How do you convince the client you have superior creative instincts (and do you)?
KS: My best advice on this is to make sure the creative ladders up to the strategic goals. Make sure you can show how that happens. Make sure that you can show why the audience will respond as desired. And allow for the possibility that your client might even have some pretty well-honed creative instincts. Don’t be afraid of that, embrace it and acknowledge that. Humility goes a long way.
JN: This is a matter of trust, and trust is earned over time through the work you do for your client. It all comes down to the work. Is it on brief? Does it reflect learning from past projects? Does it respect the defined brand voice and personality? If you keep checking those boxes, client trust will come, and you might be surprised by the latitude you’ll be given.
What’s the best way to “sell” your creative work?
JN: Selling the work might be more difficult than creating it. First, banish the word “sell” from your vocabulary. In my experience, clients do not like being sold to. They are only human, and it is human nature to be skeptical of those who are pushing something on them. Instead, try taking them by the hand and gently pulling them along. I have found that in most cases a little charm and reason works better than a constant barrage of furious pushing. Let’s face it, you can only fall on your sword once. Save that for when you really need it.
Think of it this way: Our job is not to sell our work, our job is to help our clients buy our work. There is a difference.
It’s important to be passionate not only about your work, but about what your work can do for your client’s business. Clients can sense if you believe in your work. If you don’t believe in it, you shouldn’t be sharing it with your client.
Enthusiasm is contagious. As Ralph Waldo Emerson put it, “No one cares how much you know until they know how much you care.”
Your enthusiasm is especially contagious when it bubbles over to include the record-breaking results your work can generate for your client’s brand. Be sure to present your work in that context. Think about why the work is important to your client, not why it is important to you. Take this advice to heart: “Think like a creative person, but talk like an accountant.”
And one final note: know when to shut up.
How do you show value for cost in the most effective way?
KS: In my experience, value was 100% based on the feeling that I had a partner in my goals. Someone who was really there to help, sincerely, passionately and enthusiastically. I wanted a partner as invested in my company’s success as I was. Then the agency became invaluable, because I knew we could work through issues and challenges and not just push agendas.

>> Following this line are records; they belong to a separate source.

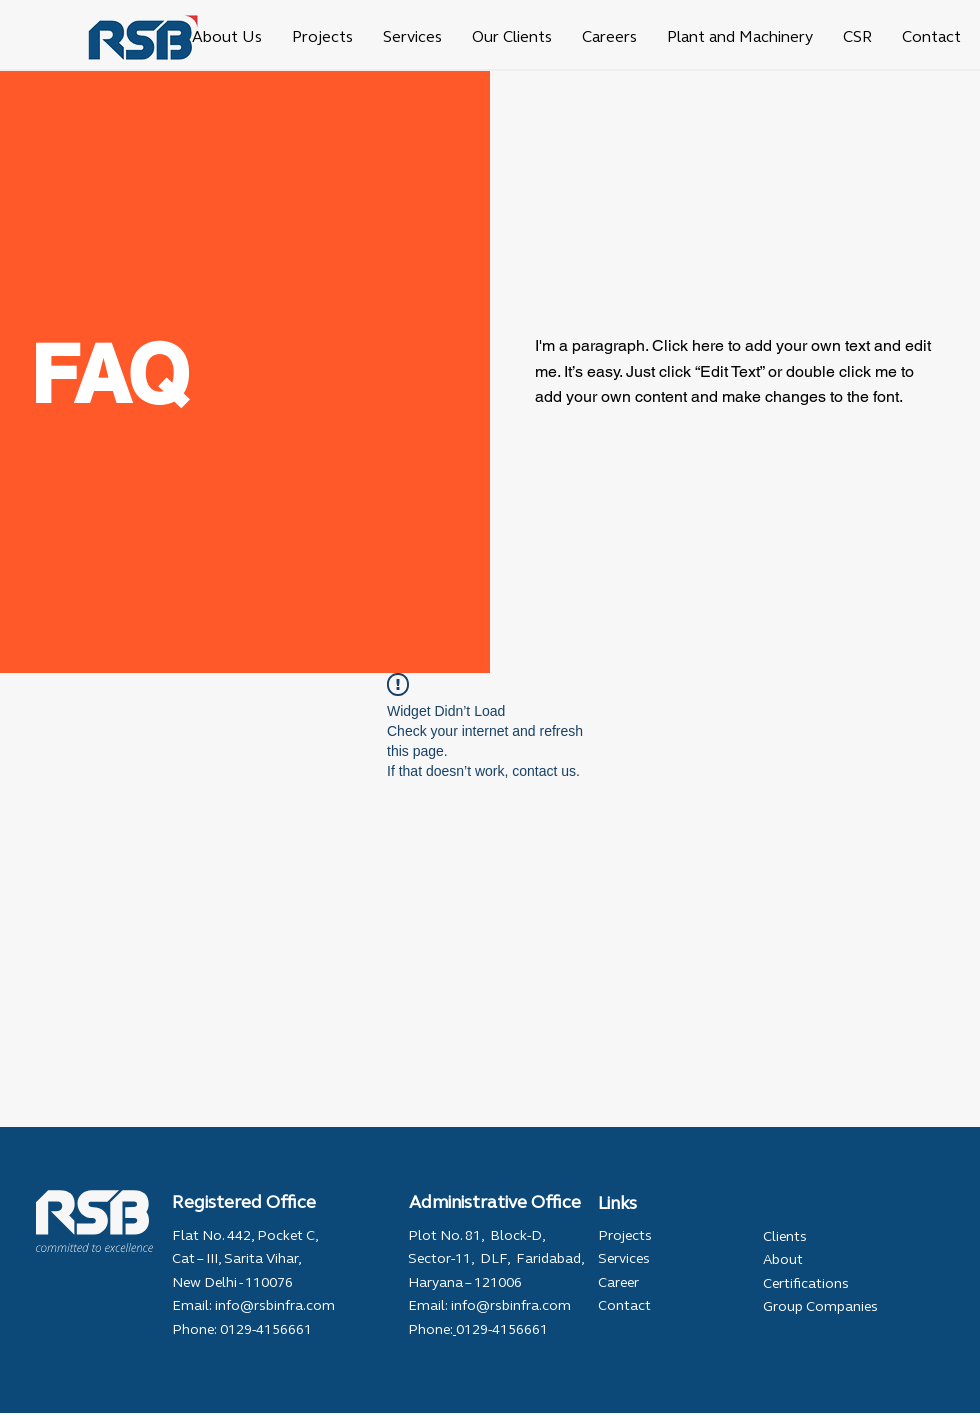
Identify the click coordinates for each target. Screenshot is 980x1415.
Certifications (806, 1283)
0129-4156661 (264, 1329)
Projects (625, 1235)
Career (618, 1282)
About (783, 1259)
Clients (785, 1236)
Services (624, 1258)
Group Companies (820, 1306)
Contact (624, 1305)
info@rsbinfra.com (275, 1305)
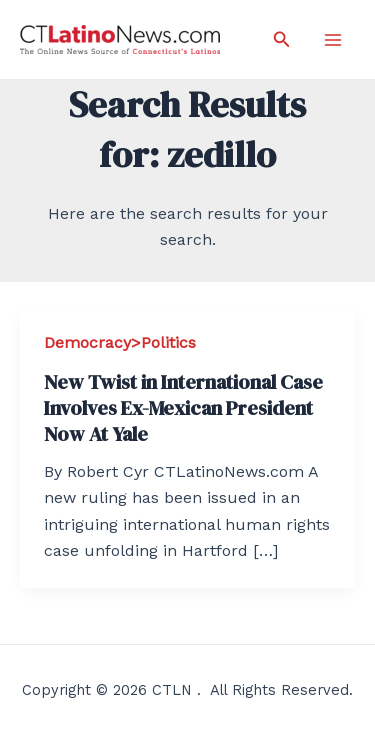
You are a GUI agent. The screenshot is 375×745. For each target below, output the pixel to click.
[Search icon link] (282, 39)
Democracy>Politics (120, 342)
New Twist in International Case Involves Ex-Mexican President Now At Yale (183, 408)
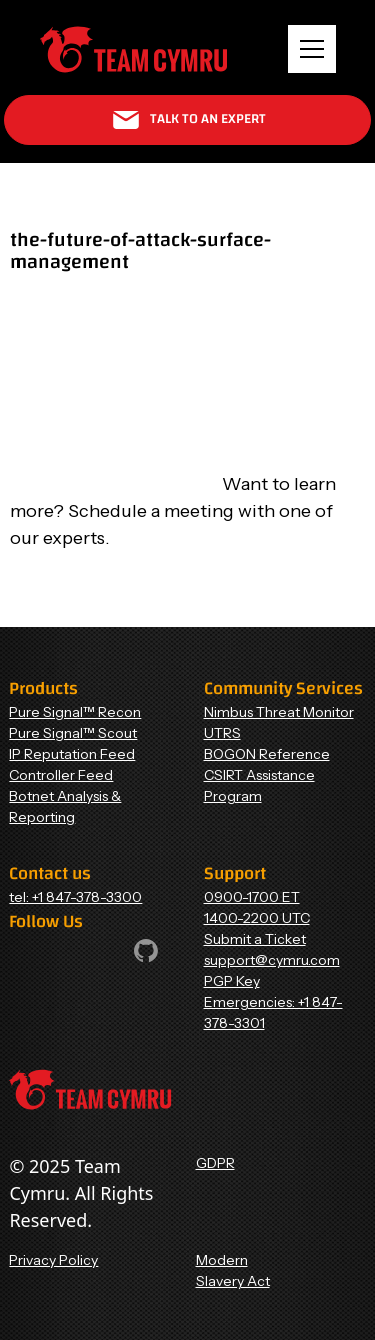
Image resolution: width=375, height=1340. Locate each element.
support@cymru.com (272, 960)
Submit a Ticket (255, 939)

JN: I encourage agencies to put a little skin in the game by attaching a portion of their compensation to the client’s business results. It sends a valuable signal to your client.
How do you best work with a ‘difficult’ client?
KS: When I worked on the agency side, I had my share of difficult clients. It’s really simple now that I look back at it, but it wasn’t at the time. Most importantly, identify the difference between abusive and difficult. There’s a big difference.
There are people who in their role become abusive, because they can, and nobody should stand for that. If your agency doesn’t support you and help you in those instances, well that’s another lesson learned. But just “difficult” happens all the time, and usually it’s born of misunderstanding, misaligned needs and goals, or, most often, people who just need extra help learning and understanding.
Make sure you have done all you can to hold up your end of the agency/client agreement. If you have, try to find a way for a time-out to discuss issues unemotionally with an eye to creating great work.